La suite de l’onglet va être consacrée à la démonstration de ces formules.

Démonstration de la formule pour les cercles inscrits égaux du premier rang

Pour n = 2 et n = 3 (et aussi pour n = 4, mais cela est inutile pour initialiser la récurrence qui va suivre), nous avons établi directement la formule :

\boxed{r_{n,1}=\dfrac{S}{p+\displaystyle{\sum_{k=1}^{n-1}AM_{k}}}=\dfrac{S}{p+\displaystyle{\sum_{k=1}^{n-1}p^{(n-k)/n}(p-a)^{k/n}}}=\dfrac{S}{a}\left[ 1-\left( 1-\dfrac{a}{p} \right)^{1/n} \right]}\,.

Nous allons maintenant démontrer par récurrence qu’elle est vraie pour tout n. Considérons donc un entier n \geq 4 et supposons que la formule soit vraie pour n - 2 et pour n - 1.

Nous allons travailler avec les triangles ABM_{n-1} et AM_{1}C, qui contiennent n-1 cercles inscrits égaux, ainsi qu’avec le triangle AM_{1}M_{n-1}, qui en contient n-2. Notons S_{1}, p_{1} et a_{1} (resp. S_{2}, p_{2} et a_{2}, resp. S_{3}, p_{3} et a_{3}) l’aire, le demi-périmètre et la base du triangle ABM_{n-1} (resp. AM_{1}C, resp. AM_{1}M_{n-1}).

Remarquons que :

1) S_{1}+S_{2}-S_{3}=S ;

2) a_{1}+a_{2}-a_{3}=BM_{n-1}+M_{1}C-M_{1}M_{n-1}=a ;

3) p_{1}+p_{2}-p_{3}=\frac{1}{2}(c+a_{1}+AM_{n-1}+AM_{1}+a_{2}+b-AM_{1}-a_{3}-AM_{n-1})=p.

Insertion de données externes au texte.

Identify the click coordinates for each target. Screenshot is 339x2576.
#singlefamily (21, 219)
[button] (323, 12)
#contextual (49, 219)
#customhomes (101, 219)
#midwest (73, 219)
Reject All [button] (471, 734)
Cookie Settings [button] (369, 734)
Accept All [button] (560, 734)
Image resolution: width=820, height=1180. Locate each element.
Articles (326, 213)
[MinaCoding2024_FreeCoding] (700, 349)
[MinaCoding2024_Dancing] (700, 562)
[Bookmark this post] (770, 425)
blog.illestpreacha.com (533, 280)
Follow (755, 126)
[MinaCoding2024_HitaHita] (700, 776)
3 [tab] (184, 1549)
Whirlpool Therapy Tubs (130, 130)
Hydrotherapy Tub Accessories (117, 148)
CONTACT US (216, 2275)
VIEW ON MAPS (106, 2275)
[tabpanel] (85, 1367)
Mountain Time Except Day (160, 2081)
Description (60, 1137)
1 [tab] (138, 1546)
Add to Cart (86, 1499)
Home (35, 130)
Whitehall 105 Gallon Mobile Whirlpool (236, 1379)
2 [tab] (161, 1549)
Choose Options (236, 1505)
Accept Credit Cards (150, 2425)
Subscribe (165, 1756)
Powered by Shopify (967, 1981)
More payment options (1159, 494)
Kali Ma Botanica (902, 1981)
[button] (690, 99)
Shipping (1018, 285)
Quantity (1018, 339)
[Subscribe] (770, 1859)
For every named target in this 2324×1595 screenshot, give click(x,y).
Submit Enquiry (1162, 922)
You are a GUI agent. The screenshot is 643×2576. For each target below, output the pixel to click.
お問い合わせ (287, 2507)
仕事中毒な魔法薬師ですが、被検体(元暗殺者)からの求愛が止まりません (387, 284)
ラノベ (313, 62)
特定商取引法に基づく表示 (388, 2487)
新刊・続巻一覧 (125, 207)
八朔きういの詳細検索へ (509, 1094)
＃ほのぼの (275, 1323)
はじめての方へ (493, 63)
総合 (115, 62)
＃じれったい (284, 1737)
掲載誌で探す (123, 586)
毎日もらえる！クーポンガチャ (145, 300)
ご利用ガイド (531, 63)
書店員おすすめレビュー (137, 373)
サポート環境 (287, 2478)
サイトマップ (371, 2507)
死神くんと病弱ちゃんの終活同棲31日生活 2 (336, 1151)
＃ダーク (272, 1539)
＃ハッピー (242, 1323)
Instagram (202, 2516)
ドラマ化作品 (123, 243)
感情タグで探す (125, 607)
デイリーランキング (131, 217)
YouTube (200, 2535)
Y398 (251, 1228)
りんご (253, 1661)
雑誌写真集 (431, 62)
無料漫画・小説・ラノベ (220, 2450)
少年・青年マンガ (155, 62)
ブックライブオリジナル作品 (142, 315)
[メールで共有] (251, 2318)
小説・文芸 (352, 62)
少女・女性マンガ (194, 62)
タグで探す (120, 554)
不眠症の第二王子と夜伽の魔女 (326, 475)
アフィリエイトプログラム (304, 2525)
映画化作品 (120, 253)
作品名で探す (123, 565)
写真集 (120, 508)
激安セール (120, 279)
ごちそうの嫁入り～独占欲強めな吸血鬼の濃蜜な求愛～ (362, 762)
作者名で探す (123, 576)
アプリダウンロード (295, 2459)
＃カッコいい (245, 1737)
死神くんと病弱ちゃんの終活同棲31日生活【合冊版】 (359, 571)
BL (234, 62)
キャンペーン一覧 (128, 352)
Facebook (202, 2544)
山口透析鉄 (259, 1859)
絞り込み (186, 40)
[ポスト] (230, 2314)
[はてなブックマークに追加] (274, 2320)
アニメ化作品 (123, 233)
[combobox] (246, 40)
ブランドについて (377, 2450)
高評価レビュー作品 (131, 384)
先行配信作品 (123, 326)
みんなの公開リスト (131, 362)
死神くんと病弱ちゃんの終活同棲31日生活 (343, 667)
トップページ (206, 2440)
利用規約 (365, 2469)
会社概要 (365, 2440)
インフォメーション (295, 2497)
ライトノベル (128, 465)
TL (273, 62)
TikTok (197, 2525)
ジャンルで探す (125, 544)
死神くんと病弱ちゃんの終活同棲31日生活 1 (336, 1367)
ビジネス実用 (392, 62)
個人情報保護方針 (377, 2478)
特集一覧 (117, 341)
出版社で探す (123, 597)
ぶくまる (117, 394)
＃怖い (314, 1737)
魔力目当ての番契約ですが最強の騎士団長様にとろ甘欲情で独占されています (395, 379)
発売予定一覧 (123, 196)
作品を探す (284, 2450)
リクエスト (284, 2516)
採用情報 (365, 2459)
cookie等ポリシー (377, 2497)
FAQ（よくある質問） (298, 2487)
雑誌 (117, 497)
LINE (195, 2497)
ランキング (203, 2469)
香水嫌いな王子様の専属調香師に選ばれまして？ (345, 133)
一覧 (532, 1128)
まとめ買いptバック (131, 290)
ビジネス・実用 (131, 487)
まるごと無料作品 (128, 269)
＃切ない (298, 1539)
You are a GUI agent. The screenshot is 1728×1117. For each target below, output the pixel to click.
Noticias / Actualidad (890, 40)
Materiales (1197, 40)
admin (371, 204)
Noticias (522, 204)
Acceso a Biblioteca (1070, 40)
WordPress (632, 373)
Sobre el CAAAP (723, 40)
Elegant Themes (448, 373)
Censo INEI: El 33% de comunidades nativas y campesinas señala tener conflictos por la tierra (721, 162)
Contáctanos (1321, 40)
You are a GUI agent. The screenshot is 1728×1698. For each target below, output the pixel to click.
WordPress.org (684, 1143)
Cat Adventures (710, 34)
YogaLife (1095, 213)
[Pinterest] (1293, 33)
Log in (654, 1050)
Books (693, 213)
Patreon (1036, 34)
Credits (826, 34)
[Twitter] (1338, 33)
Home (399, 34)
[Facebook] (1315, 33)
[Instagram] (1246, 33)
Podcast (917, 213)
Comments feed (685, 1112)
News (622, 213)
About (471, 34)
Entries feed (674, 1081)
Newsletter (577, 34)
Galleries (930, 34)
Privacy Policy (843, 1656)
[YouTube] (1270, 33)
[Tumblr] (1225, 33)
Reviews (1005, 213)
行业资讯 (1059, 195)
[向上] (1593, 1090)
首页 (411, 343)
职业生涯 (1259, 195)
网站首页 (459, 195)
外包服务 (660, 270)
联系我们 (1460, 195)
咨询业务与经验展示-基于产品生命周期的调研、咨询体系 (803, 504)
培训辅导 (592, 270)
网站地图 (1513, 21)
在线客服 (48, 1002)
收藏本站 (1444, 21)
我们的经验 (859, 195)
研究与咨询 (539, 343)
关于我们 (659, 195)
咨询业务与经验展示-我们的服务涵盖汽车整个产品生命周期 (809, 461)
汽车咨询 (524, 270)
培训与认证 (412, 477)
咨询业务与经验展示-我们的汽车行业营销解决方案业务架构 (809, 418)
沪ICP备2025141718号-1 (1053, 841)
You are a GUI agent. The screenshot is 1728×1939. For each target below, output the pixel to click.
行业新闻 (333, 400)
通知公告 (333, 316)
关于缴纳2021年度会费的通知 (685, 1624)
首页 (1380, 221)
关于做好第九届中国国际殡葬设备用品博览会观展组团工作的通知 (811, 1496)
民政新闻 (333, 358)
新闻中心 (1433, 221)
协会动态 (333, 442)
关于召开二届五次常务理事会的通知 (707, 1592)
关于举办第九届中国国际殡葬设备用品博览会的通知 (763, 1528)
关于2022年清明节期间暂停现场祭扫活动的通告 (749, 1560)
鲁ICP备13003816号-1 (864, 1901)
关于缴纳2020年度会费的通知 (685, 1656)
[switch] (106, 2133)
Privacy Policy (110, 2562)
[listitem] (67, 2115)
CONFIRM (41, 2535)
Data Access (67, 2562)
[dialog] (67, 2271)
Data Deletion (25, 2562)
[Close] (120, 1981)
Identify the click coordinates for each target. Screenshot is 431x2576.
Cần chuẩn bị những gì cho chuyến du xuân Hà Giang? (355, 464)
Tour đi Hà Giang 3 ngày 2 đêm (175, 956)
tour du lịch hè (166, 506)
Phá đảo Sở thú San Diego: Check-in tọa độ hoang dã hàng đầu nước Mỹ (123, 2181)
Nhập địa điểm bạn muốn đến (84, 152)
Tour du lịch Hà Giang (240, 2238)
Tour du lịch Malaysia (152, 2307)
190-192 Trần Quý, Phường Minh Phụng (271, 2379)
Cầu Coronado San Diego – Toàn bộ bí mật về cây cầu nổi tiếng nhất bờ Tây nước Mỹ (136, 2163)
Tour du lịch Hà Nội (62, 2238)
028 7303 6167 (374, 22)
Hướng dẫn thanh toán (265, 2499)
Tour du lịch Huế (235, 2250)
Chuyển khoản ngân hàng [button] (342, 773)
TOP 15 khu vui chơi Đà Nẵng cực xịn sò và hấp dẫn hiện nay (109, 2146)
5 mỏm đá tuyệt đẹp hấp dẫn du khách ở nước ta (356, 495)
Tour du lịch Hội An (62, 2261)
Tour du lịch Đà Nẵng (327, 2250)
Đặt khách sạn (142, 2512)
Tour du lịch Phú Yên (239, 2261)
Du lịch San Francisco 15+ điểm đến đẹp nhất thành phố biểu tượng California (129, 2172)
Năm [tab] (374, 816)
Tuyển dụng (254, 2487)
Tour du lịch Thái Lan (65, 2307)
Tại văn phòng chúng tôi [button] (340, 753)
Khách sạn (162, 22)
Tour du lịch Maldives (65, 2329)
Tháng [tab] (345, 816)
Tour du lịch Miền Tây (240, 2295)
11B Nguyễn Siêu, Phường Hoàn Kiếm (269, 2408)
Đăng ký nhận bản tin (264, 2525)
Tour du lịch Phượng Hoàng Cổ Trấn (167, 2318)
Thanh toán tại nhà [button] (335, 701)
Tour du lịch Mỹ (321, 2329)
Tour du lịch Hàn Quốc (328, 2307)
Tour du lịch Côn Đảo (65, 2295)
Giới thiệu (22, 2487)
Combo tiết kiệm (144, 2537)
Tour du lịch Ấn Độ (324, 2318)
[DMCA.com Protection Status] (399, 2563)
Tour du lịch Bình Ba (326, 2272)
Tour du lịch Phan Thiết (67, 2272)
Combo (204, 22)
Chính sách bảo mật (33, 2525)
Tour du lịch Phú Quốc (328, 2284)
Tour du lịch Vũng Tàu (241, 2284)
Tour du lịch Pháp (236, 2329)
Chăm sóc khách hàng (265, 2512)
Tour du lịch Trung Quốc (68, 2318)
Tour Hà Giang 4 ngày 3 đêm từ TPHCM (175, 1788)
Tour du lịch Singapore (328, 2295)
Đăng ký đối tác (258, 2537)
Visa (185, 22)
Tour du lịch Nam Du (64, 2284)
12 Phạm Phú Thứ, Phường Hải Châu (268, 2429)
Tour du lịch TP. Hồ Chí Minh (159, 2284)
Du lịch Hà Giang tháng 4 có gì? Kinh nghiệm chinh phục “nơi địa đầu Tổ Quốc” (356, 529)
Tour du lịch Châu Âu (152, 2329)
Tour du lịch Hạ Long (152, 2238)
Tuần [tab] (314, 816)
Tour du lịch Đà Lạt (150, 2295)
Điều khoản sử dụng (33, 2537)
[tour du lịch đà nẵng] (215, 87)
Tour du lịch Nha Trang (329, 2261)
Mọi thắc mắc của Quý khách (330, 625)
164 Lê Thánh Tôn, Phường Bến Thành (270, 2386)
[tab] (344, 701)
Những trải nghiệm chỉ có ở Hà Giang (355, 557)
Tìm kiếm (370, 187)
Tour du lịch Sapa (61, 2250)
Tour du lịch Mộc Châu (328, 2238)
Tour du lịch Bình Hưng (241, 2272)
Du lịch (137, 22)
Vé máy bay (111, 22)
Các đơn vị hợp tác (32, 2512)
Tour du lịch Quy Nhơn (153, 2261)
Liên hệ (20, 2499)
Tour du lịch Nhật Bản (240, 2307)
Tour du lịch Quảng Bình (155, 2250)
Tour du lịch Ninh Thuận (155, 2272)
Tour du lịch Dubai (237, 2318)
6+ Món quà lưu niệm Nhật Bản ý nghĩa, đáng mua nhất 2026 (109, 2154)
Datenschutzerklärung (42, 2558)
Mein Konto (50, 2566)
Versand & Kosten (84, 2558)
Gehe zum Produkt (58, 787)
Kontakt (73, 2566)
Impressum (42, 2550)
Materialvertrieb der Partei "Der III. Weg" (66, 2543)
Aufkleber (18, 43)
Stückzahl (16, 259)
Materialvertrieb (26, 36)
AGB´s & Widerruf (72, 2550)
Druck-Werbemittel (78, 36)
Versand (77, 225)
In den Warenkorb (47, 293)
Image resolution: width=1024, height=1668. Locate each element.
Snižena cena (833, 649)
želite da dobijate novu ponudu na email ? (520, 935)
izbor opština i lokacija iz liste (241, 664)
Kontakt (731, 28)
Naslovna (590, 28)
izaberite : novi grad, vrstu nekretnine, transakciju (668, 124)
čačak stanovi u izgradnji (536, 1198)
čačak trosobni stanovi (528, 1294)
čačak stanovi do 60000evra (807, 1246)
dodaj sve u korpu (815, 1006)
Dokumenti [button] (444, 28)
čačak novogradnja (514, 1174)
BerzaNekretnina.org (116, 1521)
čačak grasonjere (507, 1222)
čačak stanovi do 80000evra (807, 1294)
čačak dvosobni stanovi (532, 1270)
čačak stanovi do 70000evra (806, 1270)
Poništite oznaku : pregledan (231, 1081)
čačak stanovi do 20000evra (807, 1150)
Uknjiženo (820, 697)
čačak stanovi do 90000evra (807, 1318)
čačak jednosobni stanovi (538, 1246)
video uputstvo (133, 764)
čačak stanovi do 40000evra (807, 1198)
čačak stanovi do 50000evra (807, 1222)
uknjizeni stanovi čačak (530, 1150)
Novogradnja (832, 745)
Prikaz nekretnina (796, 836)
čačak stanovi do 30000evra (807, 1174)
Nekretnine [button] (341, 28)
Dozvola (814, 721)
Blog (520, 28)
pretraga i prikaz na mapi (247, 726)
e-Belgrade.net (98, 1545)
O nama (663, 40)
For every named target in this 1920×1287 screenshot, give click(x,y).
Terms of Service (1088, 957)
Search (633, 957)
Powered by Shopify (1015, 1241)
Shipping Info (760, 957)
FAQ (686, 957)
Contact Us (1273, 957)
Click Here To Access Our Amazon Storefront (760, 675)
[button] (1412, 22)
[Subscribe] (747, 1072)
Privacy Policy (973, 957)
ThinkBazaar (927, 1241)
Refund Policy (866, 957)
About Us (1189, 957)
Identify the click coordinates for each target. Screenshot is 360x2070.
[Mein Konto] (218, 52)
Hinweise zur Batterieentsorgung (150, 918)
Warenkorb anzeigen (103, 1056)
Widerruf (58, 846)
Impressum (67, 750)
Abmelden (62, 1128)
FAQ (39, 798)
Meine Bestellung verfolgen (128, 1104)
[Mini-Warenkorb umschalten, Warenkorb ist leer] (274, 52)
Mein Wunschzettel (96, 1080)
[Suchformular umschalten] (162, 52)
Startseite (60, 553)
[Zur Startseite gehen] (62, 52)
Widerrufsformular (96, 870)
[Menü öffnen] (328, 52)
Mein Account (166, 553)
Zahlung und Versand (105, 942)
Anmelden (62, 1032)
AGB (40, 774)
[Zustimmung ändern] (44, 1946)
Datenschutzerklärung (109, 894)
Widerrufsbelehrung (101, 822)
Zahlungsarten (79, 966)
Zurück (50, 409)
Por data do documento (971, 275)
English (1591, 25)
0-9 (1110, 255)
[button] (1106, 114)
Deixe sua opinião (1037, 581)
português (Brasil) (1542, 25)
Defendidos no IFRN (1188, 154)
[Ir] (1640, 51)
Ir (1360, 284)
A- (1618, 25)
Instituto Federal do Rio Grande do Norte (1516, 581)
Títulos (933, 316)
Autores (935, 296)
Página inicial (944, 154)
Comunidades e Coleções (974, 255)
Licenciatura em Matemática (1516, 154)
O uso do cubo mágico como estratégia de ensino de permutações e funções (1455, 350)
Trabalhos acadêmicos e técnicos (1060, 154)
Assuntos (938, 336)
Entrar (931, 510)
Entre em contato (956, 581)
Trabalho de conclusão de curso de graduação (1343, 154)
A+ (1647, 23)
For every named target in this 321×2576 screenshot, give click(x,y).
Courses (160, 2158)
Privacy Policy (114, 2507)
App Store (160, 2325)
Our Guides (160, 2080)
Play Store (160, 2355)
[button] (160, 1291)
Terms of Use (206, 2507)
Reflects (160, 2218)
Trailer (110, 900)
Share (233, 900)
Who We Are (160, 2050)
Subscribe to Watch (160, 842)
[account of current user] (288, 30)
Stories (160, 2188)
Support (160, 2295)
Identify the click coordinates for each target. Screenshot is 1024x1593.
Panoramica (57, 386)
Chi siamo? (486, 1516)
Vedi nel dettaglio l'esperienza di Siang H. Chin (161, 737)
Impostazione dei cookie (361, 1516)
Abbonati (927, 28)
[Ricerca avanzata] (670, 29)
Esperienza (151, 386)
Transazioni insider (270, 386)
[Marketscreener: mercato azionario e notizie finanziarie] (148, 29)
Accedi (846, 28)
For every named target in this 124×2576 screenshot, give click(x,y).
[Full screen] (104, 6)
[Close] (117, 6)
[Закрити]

En appliquant l’hypothèse de récurrence dans ces trois triangles, on obtient :

r_{n,1}=\dfrac{S_{1}}{a_{1}} \left[1-\left( 1-\dfrac{a_{1}}{p_{1}} \right)^{1/(n-1)} \right]=\dfrac{S_{2}}{a_{2}} \left[1-\left( 1-\dfrac{a_{2}}{p_{2}} \right)^{1/(n-1)} \right]=\dfrac{S_{3}}{a_{3}} \left[1-\left( 1-\dfrac{a_{3}}{p_{3}} \right)^{1/(n-2)} \right].

Comme \dfrac{S_{1}}{a_{1}}=\dfrac{S_{2}}{a_{2}}=\dfrac{S_{3}}{a_{3}}=\dfrac{S}{a}, on en déduit que :

\left( 1-\dfrac{a_{1}}{p_{1}} \right)^{1/(n-1)}=\left( 1-\dfrac{a_{2}}{p_{2}} \right)^{1/(n-1)}=\left( 1-\dfrac{a_{3}}{p_{3}} \right)^{1/(n-2)}= 1-\dfrac{a\,r_{n,1}}{S}.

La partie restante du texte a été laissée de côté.